Nous nous bornerons à mettre en regard les deux ordres de considérations. Si l’Angleterre nous montrait à tous comment, sous l’égide et au moyen de la liberté complète, une réconciliation peut s’opérer entre la pensée moderne et la vie religieuse, elle rendrait au monde un tel service que ses gloires passées pâliraient à côté de cet immense bienfait. L’église, sous une forme quelconque, est toujours et sera longtemps encore un des élémens nécessaires de la vie sociale. On confond trop souvent les destinées du christianisme avec celles de l’église. On croit qu’ils sont solidaires et qu’ils disparaîtraient ensemble ; on se trompe. Le christianisme comme principe religieux et moral pourrait parfaitement survivre à toute église chrétienne, et de nos jours il ne manque pas de chrétiens qui, s’ils n’avaient à prendre conseil que de leurs besoins personnels, pourraient très aisément se passer d’église ; mais la question change singulièrement de face, quand on la discute au point de vue de la famille, des classes ignorantes et de la vie sociale. On arrive alors à se demander comment il serait possible de les concevoir privées de toute institution religieuse commune.
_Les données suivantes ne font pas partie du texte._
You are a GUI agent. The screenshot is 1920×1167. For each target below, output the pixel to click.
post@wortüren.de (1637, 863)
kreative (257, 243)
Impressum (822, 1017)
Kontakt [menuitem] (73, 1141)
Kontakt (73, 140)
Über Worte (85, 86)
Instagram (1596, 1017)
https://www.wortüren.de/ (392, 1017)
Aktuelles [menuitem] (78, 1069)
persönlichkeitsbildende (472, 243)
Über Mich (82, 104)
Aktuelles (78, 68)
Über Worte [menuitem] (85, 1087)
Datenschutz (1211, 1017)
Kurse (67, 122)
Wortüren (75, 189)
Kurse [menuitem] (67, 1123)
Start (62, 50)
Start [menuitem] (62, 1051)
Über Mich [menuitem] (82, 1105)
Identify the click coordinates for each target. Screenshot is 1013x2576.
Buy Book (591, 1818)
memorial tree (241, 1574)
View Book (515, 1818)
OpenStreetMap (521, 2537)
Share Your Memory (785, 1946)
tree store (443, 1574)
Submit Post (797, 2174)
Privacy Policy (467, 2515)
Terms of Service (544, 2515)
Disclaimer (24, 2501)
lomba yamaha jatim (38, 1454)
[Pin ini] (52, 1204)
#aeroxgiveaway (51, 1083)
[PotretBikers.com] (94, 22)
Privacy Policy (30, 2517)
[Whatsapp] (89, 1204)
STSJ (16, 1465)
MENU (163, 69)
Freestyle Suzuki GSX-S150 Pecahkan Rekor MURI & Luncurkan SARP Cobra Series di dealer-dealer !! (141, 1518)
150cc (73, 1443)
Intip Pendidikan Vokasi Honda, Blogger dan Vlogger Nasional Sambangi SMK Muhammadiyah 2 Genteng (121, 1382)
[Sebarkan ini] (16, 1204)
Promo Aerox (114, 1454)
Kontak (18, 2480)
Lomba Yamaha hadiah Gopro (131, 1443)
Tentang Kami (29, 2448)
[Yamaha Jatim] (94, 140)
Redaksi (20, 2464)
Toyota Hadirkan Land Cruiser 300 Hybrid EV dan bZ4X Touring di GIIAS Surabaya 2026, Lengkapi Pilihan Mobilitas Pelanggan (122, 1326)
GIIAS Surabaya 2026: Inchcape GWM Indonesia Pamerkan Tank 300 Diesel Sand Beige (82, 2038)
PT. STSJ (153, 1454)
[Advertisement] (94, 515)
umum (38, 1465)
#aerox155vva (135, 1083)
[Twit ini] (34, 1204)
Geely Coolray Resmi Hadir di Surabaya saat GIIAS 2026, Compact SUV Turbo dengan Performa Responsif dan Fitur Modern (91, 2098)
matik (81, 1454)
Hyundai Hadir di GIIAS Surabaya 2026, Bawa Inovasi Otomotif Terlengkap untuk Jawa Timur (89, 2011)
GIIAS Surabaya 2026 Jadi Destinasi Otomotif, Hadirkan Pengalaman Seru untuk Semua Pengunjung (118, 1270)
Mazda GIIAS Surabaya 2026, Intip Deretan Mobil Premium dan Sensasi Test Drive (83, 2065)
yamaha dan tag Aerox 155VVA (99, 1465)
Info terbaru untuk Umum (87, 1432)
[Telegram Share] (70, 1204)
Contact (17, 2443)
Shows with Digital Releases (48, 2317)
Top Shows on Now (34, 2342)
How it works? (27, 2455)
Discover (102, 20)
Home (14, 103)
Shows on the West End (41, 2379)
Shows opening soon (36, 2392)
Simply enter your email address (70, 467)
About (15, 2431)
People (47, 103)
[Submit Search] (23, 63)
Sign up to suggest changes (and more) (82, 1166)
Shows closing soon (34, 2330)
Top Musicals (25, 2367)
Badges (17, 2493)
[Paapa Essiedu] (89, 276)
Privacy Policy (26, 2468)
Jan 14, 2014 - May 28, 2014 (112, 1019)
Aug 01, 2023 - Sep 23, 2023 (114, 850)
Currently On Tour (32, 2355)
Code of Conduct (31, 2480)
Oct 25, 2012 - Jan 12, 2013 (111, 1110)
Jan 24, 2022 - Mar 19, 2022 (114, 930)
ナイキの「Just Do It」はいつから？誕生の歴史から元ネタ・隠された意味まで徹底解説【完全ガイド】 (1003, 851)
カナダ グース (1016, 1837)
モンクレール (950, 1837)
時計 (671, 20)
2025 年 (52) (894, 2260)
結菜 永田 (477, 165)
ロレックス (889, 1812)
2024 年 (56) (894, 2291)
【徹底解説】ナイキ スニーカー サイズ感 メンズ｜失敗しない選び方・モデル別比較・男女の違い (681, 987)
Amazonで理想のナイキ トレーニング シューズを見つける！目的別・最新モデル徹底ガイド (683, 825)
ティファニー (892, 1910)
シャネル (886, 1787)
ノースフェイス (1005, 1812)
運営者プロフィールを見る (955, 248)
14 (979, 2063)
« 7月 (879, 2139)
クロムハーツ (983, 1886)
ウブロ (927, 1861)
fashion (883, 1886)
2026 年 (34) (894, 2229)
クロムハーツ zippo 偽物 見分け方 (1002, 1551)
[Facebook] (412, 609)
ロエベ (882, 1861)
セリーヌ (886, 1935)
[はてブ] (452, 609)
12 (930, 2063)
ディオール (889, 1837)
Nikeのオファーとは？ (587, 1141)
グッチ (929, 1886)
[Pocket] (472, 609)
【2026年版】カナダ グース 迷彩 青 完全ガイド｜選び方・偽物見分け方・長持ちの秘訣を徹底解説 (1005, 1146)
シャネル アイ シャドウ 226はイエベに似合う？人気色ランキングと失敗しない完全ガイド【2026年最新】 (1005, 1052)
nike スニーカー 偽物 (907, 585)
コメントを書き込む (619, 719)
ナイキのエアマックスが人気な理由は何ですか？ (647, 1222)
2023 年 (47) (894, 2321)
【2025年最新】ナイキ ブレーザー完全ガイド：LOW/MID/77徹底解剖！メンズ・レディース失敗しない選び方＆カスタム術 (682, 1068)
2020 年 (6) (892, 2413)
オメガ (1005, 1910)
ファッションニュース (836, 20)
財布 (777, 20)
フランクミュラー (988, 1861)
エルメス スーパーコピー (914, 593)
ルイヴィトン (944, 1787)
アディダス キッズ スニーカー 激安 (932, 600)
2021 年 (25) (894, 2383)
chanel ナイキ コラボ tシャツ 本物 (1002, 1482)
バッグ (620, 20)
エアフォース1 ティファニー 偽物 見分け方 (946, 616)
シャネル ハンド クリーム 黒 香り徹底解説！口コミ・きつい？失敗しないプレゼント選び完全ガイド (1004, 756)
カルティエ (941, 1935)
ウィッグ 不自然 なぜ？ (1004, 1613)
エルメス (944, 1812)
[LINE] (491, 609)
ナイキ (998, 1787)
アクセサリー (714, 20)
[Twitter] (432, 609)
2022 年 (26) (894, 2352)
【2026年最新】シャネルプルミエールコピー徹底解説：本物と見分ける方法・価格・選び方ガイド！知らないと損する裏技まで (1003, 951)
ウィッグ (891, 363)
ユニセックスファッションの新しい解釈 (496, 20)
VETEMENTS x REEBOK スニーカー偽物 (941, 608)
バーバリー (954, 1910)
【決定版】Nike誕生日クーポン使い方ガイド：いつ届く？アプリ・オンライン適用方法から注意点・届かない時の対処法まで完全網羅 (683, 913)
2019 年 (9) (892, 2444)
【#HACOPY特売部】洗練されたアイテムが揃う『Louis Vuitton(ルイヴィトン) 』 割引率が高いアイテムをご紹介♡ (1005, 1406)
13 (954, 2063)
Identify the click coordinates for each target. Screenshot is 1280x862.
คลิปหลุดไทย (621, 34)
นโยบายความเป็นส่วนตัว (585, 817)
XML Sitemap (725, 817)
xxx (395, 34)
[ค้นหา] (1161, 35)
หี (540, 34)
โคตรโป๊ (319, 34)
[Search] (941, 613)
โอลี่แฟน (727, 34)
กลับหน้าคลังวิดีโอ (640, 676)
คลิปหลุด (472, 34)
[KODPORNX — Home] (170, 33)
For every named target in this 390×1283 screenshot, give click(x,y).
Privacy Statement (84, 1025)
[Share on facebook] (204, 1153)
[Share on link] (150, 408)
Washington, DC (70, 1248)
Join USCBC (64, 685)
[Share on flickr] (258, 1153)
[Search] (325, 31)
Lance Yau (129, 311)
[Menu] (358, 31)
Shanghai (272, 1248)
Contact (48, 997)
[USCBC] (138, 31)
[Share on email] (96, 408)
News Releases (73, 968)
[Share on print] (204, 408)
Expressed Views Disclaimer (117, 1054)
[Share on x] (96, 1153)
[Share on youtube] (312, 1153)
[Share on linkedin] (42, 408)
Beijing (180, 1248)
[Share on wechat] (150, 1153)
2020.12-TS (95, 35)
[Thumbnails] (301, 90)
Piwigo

Voilà l’impasse dans laquelle s’agite notre siècle. D’un côté l’église est indispensable, de l’autre on dirait qu’elle ne peut prendre son parti de notre vie moderne. Je pense que, si les membres les plus ardens des églises multiples qui se partagent l’Europe parvenaient à comprendre qu’il leur faut faire des sacrifices, s’ils veulent préserver leurs sanctuaires ébranlés d’un effondrement complet, bien des difficultés seraient d’avance résolues. Malheureusement on dirait qu’à cette heure, dans la plupart des communions chrétiennes, c’est un esprit, ce sont des prétentions tout autres qui prévalent. On dit souvent que toute église est nécessairement intolérante : c’est une erreur, démentie par les faits, car il y a des églises très tolérantes ; mais il y aurait pour nos églises d’Europe un péril plus grave encore que celui qu’elles courent en persistant à rester intolérantes, ce serait qu’elles devinssent intolérables.


ALBERT REVILLE.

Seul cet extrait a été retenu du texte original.